Dope Nose
Sidekick
- Joined
- Jul 16, 2002
- Messages
- 3,332
- Reaction score
- 0
- Points
- 31
http://www.suburbanchicagonews.com/napervillesun/news/308356,6_1_NA22_LAWSUIT_S1.article
Students sue school for suppressing anti-gay speech
March 22, 2007
By Lisa Fedorowicz sun-times news group
Two Neuqua Valley High School students are suing the school's board, principal and dean for the right to wear anti-gay clothing during school hours.
Heidi Zamecnik and Alexander Nuxoll are seeking a court injunction that prevents the Indian Prairie School District 204 Board of Education, Superintendent Howard Crouse, and Neuqua Valley High School officials from prohibiting them from wearing clothing expressing their displeasure with homosexuality a day after the school allows other students to display messages promoting homosexual behavior.
Neuqua Principal Michael Popp and Dean of Students Bryan Wells also are named in the federal lawsuit filed Wednesday by the students and their parents.
The lawsuit did not indicate what written messages the students planned to wear on their shirts.
Teen reprimanded for shirt last year
During her first two years of high school, Zamecnik, a Naperville resident, did not outwardly object to the "Day of Silence" in which students wear pro-gay messages on T-shirts.
But the current senior was reprimanded during her junior year on April 20, 2006, a day after the national "Day of Silence," for wearing a self-made T-shirt that read "MY DAY OF SILENCE, STRAIGHT ALLIANCE," on the front and "BE HAPPY, NOT GAY" on the back, the suit says.
The "Day of Silence" is an annual event organized by the Gay/Straight Alliance that gives students and teachers nationwide the opportunity to remain quiet all day "to echo" the silence that gay students face all the time, while wearing written messages on shirts, buttons and stickers showing their support of gay lifestyles.
The suit alleges Wells told Zamecnik that her shirt "offended" some students and faculty members and that she must either remove it from her body or leave school.

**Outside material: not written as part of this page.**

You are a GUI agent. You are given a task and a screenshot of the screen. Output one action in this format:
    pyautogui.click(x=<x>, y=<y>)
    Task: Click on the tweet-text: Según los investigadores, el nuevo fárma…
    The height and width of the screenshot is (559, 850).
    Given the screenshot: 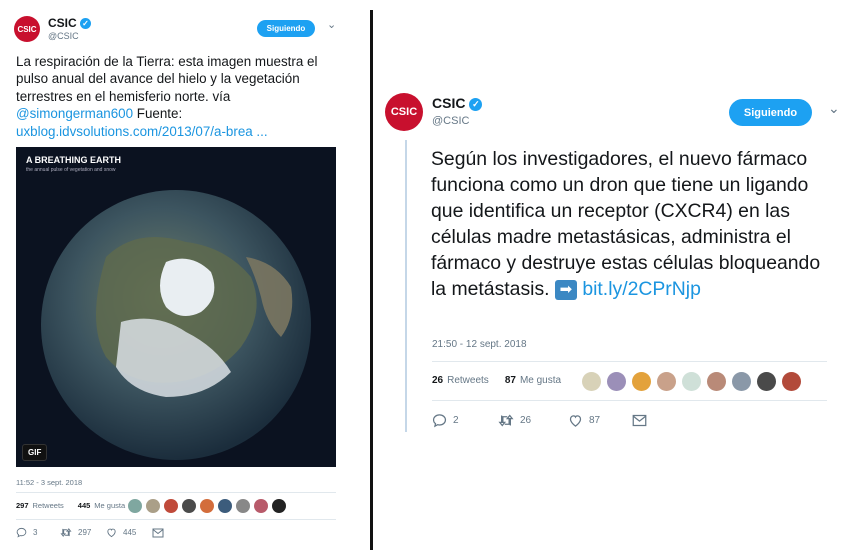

When she refused, her mother was called.
Linda Zamecnik and Wells agreed Wells could alter the shirt's message to read "Be Happy. Be Straight."
But the suit says the agreement was broken when a school counselor crossed out "NOT GAY" in black marker but nothing replaced it.
The suit says Linda Zamecnik discussed the issue with the principal and superintendent, and was told that staff had done nothing wrong.
The suit says Heidi Zamecnik suffered unlawful discrimination, humiliation and punishment by school personnel merely because they didn't agree with her viewpoint.
Students expressing religious viewpoint
Zamecnik claims she was offended when students and staff wore pro-gay shirts on the "Day of Silence" during her freshman and sophomore years, but understood that students reserve the right to express their beliefs. Instead, she remained silent the day after the "Day of Silence," as a means of sharing her viewpoint.
The suit claims Zamecnik noticed during her junior year that many students were intimidated by the pro-gay event and were coerced to support it, prompting her to display her beliefs on a T-shirt a day later.
Heidi's father, Carl Zamecnik, declined comment Wednesday night on behalf of his family, and referred calls to an attorney.
The "Day of Silence" will take place April 18 at Neuqua. On the following day, Zamecnik and Nuxoll, a freshman, want to express through speech and clothing a more religious viewpoint of homosexual behavior. Both Zamecnik and Nuxoll are Christians with very religious beliefs, the suit says.
Zamecnik and Nuxoll claim that Neuqua systematically eliminates any opposing viewpoint of homosexuality. They are seeking preliminary and permanent injunctions barring Neuqua and the District 204 Board of Education from prohibiting them from expressing their religious viewpoints.
Because of Zamecnik's family's "sincerely held religious beliefs" against the gay lifestyle, "they wish to share their conviction that true happiness cannot be found through homosexual behavior," the suit says.
Zamecnik and Nuxoll also are seeking a judgment declaring the school's "Dress Guidelines" and "Racial Incidents" in the school handbook as violating the First and Fourteenth Amendments.
Zamecnik also is seeking other unspecified damages.